- Task requirements -
1. Copy out the Tick-the-Code page word for word from "An Example Rule" to "DEAD (WARM-UP)".
2. According to the Tick-the-Code page, in which magazine and in what month and year did the article "Happy Are The Software Engineers.." appear?
3. Go on with the Tick-the-Code page, starting right after its final sentence.

##### Supplied passage

Happy Are The Software Engineers.. (article)

My first ever published article is called "Happy Are The Software Engineers.." and it appeared in Better Software magazine in December 2006. The article describes briefly how complete concentration can create the feeling of happiness especially if the task at hand is meaningful. I wanted to highlight that working for software quality is meaningful and with Tick-the-Code you can achieve complete concentration.

Simply put, happiness is Tick-the-Code.

Tick-the-Code Inspection: Theory and Practice (paper)

My first ever scientific paper is called "Tick-the-Code Inspection: Theory and Practice" and it appeared in the peer-reviewed publication of ASQ (American Society for Quality) called Software Quality Professional.

As the name says, the paper reveals all details of Tick-the-Code up to the 24 coding rules. At the moment this paper is the most comprehensive written source for information about Tick-the-Code.

Tick-the-Code Inspection: Empirical Evidence (on Effectiveness) (paper)

My second paper is called Tick-the-Code Inspection: Empirical Evidence (on Effectiveness). It was prepared for, and first presented at, Pacific Northwest Software Quality Conference 2007. The paper presents measurements taken in Tick-the-Code training courses so far (about 50 sessions with over 300 software professionals). The results are revealing. The main point of the paper is that software engineers could keep their software much simpler and avoid making many of the errors software projects are so notorious for.

In the Appendix of the paper, you'll find all the active rules of Tick-the-Code at the time of writing (summer 2007).

Tick-the-Code - traditionally novel technique in the fight against bugs (article)

Pirkanmaan Tietojenkäsittely-yhdistys (Pitky ry) published my article in their member magazine Pitkyn Piiri 1/2008. It is called "Tick-the-Code - uusvanha tekniikka taistelussa bugeja vastaan" and it is only available in Finnish.

An Example Rule Introduced

There are 24 active rules in Tick-the-Code. Each one of them helps to locate either omissions, redundancies, ambiguities, inconsistencies or assumptions in the source code. Individual rule violations might seem minor, but when you let them accumulate long enough, you'll be in trouble.

Marked rule violations are called ticks. Try the following rule on your production-level code and see how many ticks you can find. Then analyze each tick and see if you can't improve the maintainability of your code.

The rule sample changes weekly, so in a mere 24 weeks of diligent visits, you can have yourself the complete set of Tick-the-Code rules. However, there is an easier way and you'll be rewarded with laminated rule cards to top it all up. Get trained! Contact Qualiteers if you want to know more.

DEAD (WARM-UP)

"Avoid unreachable code."

Unreachable code is just dead weight. If you find functional looking code in a branch that absolutely can never be executed, mark it. Code that's been commented out also violates this rule. Unless the code is left as a bad example, it should be removed.

##########
##### Extracted data

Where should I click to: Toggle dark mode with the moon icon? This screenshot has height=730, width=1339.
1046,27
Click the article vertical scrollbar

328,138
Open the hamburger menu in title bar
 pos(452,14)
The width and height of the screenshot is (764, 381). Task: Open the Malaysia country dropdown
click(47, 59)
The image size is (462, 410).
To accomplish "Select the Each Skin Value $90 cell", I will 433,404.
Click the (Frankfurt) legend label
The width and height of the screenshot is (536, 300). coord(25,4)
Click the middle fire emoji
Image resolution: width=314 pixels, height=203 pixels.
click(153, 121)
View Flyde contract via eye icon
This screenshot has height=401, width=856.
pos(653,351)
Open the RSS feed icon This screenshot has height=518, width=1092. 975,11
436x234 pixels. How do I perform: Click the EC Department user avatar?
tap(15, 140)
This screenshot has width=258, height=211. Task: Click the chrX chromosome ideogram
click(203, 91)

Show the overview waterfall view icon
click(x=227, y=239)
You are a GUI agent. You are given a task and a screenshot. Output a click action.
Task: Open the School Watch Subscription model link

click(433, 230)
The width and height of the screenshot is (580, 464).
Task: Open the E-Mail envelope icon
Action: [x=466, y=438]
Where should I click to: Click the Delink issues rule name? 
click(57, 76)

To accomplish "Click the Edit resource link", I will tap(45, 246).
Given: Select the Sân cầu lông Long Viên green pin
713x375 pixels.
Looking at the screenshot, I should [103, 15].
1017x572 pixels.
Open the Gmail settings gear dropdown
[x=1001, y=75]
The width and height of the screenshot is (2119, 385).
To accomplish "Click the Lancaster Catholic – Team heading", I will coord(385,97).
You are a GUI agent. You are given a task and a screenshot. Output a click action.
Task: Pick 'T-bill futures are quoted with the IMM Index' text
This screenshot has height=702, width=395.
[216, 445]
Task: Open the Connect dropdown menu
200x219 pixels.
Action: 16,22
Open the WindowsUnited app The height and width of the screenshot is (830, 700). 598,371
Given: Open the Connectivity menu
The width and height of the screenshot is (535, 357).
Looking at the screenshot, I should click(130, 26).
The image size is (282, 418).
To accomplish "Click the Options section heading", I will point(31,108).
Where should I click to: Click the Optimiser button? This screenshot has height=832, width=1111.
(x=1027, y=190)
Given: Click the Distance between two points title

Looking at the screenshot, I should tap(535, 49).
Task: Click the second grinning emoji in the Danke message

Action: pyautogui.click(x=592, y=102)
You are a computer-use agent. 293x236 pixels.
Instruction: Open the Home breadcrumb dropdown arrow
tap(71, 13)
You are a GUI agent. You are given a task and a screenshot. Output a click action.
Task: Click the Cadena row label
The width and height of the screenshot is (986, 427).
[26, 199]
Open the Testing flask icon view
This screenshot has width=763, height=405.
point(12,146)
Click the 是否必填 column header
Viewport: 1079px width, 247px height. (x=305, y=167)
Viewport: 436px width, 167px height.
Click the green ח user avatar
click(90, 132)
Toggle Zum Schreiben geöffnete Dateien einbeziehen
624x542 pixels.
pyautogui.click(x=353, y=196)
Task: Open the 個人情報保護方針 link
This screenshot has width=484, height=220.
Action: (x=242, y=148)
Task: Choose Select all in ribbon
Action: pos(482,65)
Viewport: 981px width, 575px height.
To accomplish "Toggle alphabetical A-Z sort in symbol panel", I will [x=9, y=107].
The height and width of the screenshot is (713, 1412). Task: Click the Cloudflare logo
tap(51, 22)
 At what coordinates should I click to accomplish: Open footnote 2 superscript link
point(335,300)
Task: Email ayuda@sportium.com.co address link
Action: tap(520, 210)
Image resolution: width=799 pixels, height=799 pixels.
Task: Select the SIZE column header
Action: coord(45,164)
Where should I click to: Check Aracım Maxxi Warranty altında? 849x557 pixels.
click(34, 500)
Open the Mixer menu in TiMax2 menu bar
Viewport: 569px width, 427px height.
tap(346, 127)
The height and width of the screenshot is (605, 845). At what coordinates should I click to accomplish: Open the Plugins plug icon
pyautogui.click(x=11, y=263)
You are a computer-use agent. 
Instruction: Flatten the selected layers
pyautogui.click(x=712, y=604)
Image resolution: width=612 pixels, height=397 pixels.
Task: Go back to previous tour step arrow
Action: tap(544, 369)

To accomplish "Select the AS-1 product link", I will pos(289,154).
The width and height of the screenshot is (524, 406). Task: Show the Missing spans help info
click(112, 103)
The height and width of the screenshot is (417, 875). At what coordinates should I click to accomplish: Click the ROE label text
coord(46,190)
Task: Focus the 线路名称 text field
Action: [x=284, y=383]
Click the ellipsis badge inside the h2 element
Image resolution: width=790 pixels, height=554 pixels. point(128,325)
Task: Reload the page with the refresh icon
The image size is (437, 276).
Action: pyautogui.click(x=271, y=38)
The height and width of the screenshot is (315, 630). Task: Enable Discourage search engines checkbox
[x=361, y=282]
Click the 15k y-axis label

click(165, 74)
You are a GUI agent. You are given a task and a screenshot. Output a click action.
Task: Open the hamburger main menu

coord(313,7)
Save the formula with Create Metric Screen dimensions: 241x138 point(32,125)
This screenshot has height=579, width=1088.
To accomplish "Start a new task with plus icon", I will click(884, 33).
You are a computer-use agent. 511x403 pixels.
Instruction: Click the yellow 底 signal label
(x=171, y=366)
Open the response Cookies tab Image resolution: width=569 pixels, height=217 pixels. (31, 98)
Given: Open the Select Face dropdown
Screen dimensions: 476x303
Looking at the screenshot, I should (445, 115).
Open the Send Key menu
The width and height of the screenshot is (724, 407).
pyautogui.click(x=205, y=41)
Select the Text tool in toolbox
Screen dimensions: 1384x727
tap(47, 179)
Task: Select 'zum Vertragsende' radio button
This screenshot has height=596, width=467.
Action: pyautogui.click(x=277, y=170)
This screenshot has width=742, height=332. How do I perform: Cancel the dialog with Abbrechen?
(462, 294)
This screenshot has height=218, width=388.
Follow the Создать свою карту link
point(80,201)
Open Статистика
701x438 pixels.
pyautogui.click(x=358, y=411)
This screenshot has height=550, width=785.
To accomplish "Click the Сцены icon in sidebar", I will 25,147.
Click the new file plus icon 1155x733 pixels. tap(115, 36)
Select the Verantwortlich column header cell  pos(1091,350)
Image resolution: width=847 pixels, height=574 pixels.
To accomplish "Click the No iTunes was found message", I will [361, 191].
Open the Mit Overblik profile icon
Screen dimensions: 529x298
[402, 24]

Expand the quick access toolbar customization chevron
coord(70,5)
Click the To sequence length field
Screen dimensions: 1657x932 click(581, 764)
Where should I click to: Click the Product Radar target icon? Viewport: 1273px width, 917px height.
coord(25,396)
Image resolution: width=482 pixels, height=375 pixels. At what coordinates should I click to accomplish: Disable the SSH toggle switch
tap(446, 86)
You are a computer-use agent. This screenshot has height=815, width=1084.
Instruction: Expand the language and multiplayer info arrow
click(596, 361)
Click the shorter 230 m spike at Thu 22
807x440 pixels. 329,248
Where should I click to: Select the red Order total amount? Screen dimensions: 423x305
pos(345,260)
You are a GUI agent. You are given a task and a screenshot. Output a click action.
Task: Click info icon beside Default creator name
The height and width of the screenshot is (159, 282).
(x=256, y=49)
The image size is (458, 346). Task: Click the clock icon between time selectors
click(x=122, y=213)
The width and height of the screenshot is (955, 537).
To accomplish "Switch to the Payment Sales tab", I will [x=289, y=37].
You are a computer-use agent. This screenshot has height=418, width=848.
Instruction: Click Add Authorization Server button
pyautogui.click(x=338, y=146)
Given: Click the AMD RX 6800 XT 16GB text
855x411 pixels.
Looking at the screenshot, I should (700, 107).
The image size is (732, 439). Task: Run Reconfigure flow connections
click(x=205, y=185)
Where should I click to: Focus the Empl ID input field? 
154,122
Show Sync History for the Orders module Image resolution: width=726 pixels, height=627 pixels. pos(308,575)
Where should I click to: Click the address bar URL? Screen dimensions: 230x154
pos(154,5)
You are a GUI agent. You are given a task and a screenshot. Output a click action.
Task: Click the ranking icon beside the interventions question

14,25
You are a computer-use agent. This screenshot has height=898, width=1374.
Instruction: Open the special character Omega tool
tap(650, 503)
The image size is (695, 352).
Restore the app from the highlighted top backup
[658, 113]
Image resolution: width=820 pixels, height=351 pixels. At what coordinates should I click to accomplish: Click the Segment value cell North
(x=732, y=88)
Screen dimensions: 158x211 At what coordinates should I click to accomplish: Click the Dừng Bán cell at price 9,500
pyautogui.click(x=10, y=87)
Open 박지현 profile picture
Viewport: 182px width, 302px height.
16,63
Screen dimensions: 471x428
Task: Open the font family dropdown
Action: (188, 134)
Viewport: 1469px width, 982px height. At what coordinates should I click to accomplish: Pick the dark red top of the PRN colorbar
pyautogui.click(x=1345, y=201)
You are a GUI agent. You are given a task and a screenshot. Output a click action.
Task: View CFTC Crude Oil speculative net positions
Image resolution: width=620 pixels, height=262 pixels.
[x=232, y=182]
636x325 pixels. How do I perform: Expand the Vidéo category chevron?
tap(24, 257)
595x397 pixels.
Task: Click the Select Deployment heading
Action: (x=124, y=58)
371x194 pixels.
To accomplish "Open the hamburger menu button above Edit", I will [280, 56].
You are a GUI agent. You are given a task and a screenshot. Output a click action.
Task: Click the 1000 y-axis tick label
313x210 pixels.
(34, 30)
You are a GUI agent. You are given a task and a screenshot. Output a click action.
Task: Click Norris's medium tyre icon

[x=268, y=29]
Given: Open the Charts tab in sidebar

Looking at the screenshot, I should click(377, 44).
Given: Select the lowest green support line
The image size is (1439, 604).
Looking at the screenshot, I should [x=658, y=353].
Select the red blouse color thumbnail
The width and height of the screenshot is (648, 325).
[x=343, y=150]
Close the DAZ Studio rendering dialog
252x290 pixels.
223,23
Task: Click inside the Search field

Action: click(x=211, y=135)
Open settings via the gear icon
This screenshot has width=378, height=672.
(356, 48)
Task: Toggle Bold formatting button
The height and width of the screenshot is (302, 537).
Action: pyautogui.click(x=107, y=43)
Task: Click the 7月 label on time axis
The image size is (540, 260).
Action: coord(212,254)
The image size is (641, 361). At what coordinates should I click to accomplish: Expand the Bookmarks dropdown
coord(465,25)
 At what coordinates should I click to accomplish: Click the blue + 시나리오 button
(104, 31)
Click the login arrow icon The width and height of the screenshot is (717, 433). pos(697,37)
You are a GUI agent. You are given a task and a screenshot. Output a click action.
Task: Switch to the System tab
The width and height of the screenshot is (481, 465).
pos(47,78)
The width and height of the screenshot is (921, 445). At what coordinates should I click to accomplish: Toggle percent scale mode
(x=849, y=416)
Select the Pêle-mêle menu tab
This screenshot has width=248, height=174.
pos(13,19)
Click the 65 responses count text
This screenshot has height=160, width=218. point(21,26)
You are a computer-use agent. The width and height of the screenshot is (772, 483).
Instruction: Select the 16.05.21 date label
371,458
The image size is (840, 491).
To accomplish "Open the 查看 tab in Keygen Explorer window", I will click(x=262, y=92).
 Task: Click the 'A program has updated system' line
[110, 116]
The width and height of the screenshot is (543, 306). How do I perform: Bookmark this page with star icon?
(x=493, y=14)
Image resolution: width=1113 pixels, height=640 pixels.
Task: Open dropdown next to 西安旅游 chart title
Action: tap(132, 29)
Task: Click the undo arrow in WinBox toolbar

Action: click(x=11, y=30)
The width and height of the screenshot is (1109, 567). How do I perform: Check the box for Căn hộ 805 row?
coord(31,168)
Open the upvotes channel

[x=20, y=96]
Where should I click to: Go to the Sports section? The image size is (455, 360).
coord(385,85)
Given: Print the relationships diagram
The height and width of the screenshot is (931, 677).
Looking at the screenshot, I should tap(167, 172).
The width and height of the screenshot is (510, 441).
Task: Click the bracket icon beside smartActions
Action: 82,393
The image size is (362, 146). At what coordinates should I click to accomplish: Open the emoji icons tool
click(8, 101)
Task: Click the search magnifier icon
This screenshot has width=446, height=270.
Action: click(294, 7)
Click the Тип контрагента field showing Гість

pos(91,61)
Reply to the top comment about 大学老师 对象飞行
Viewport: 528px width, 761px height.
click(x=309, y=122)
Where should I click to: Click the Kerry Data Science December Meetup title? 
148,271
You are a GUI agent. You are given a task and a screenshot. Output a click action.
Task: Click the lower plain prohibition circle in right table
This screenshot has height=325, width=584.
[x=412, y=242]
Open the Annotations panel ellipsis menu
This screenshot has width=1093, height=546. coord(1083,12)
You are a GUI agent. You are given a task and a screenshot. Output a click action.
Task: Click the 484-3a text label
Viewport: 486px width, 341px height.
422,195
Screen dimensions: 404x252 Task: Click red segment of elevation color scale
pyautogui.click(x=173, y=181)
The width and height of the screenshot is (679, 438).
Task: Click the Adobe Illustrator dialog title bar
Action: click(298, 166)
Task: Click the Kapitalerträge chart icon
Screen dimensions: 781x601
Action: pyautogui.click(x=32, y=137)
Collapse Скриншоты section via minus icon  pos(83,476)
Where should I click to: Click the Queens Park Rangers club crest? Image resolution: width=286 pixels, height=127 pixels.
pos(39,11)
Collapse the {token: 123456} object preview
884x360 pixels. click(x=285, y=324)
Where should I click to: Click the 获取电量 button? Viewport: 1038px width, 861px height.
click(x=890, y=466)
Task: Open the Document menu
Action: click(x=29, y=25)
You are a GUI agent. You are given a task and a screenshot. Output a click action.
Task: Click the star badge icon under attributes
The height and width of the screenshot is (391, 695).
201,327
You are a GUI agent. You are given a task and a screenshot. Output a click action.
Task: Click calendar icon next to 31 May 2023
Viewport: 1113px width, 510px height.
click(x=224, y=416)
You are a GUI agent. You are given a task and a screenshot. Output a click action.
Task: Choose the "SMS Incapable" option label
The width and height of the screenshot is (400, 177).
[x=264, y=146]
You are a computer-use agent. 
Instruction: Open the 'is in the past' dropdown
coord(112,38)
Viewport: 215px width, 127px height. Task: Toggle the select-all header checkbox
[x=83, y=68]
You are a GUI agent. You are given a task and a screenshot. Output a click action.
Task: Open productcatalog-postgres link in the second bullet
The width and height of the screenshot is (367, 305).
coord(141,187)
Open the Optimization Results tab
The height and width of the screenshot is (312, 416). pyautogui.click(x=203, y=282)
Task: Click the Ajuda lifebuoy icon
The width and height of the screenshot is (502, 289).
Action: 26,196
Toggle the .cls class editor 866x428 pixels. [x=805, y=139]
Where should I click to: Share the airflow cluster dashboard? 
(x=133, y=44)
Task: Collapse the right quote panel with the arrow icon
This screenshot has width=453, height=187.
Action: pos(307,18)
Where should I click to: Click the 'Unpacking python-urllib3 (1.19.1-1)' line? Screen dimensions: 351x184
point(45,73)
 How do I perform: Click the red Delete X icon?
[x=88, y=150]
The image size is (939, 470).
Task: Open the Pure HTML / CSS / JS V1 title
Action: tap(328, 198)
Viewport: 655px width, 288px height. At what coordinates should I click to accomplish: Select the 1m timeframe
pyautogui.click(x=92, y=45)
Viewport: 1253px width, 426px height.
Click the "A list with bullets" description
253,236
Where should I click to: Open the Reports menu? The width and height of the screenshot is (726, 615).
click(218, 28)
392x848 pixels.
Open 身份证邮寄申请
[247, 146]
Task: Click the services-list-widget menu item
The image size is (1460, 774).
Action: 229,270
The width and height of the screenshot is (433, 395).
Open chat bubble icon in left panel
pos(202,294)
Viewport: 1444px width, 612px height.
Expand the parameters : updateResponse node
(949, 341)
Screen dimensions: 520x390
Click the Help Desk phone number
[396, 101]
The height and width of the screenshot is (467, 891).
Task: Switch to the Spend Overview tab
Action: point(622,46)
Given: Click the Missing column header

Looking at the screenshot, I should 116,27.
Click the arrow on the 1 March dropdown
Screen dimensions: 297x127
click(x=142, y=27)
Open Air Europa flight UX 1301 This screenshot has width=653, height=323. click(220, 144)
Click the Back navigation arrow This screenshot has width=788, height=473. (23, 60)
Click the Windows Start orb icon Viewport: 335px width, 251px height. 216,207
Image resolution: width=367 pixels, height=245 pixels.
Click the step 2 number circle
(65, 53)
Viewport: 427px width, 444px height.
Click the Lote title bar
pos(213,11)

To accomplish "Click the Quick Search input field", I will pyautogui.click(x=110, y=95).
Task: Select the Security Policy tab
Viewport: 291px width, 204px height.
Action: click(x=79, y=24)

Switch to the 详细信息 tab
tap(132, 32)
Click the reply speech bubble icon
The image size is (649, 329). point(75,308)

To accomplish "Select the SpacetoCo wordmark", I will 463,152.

##########

- Answers by item -
1.
An Example Rule Introduced

There are 24 active rules in Tick-the-Code. Each one of them helps to locate either omissions, redundancies, ambiguities, inconsistencies or assumptions in the source code. Individual rule violations might seem minor, but when you let them accumulate long enough, you'll be in trouble.

Marked rule violations are called ticks. Try the following rule on your production-level code and see how many ticks you can find. Then analyze each tick and see if you can't improve the maintainability of your code.

The rule sample changes weekly, so in a mere 24 weeks of diligent visits, you can have yourself the complete set of Tick-the-Code rules. However, there is an easier way and you'll be rewarded with laminated rule cards to top it all up. Get trained! Contact Qualiteers if you want to know more.

DEAD (WARM-UP)

2. Better Software magazine, December 2006.

3.
Outdated code with a comment like /* This doesn't work anymore */ or unfinished code with a comment like /* This doesn't work yet */ break this rule, too.

Future Work

Tick-the-Code Inspection: The Book (book, working title)

Since 2006, there's a book on Tick-the-Code on the works. Currently the book project is on ice, as I study and gather more material and field experiences to include in the book. The book will be the most comprehensive written source on Tick-the-Code.

Excerpt from the book

The excerpt changes weekly. Each excerpt is still a draft version and might change before ending in the book.

Malign acceptance

If the software developers perceive the coding standard to be nit-picking and aimed at minor or unimportant details of the code, they see it more as a hindrance than a help. At first they might complain about the hair-splitting rules, but if the quality manager persists with his coding standard, they'll give up and seemingly accept the guidelines. The acceptance is only pretend to get the quality manager off their backs. The developers won't follow the standard anyway. To them it is meaningless. The coding standard becomes shelf-ware.

If the quality manager forces the developers to follow an unimportant coding standard, they do it in the slowest possible way imaginable. They go to impossible lengths to follow the unimportant rules to the letter. Wasting time and effort seems a justified protest for the obligation to follow the pedantic rules. Malign acceptance is very wasteful. As a silent protest it is often a more effective in destroying any intended value of the quality activity than all-out subordination. With subordination you at least have a clear problem to attend to. With unexpressed resentment, you notice the problem only indirectly through missing results. A mandatory code inspection revolving around minimal issues in code is far from the kind of process we should be aiming for.

Psychology is an important subject in examining the shortcomings of any process involving people. Chapter 2. "Symptoms" makes stabs at it with minimal expertise. The described situations should be real enough to understand and sympathize with.